## What needs to be done
All records shown below should be given again, character for character.

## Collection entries

╭──

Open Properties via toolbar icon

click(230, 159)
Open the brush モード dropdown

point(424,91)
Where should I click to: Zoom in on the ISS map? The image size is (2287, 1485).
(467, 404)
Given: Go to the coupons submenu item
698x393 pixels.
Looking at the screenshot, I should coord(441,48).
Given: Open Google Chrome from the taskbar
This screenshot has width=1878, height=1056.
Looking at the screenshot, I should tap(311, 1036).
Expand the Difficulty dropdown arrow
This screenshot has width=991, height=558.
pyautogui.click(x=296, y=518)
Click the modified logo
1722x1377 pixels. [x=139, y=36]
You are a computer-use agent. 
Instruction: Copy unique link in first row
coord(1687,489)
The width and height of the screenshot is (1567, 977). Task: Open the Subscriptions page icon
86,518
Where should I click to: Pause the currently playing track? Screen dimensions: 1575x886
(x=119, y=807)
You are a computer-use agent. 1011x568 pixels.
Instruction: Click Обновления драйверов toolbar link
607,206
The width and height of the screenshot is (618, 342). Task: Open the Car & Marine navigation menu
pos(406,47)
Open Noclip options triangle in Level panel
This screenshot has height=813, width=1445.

╰──

## Output for this task
Open Properties via toolbar icon

click(230, 159)
Open the brush モード dropdown

point(424,91)
Where should I click to: Zoom in on the ISS map? The image size is (2287, 1485).
(467, 404)
Given: Go to the coupons submenu item
698x393 pixels.
Looking at the screenshot, I should coord(441,48).
Given: Open Google Chrome from the taskbar
This screenshot has width=1878, height=1056.
Looking at the screenshot, I should tap(311, 1036).
Expand the Difficulty dropdown arrow
This screenshot has width=991, height=558.
pyautogui.click(x=296, y=518)
Click the modified logo
1722x1377 pixels. [x=139, y=36]
You are a computer-use agent. 
Instruction: Copy unique link in first row
coord(1687,489)
The width and height of the screenshot is (1567, 977). Task: Open the Subscriptions page icon
86,518
Where should I click to: Pause the currently playing track? Screen dimensions: 1575x886
(x=119, y=807)
You are a computer-use agent. 1011x568 pixels.
Instruction: Click Обновления драйверов toolbar link
607,206
The width and height of the screenshot is (618, 342). Task: Open the Car & Marine navigation menu
pos(406,47)
Open Noclip options triangle in Level panel
This screenshot has height=813, width=1445.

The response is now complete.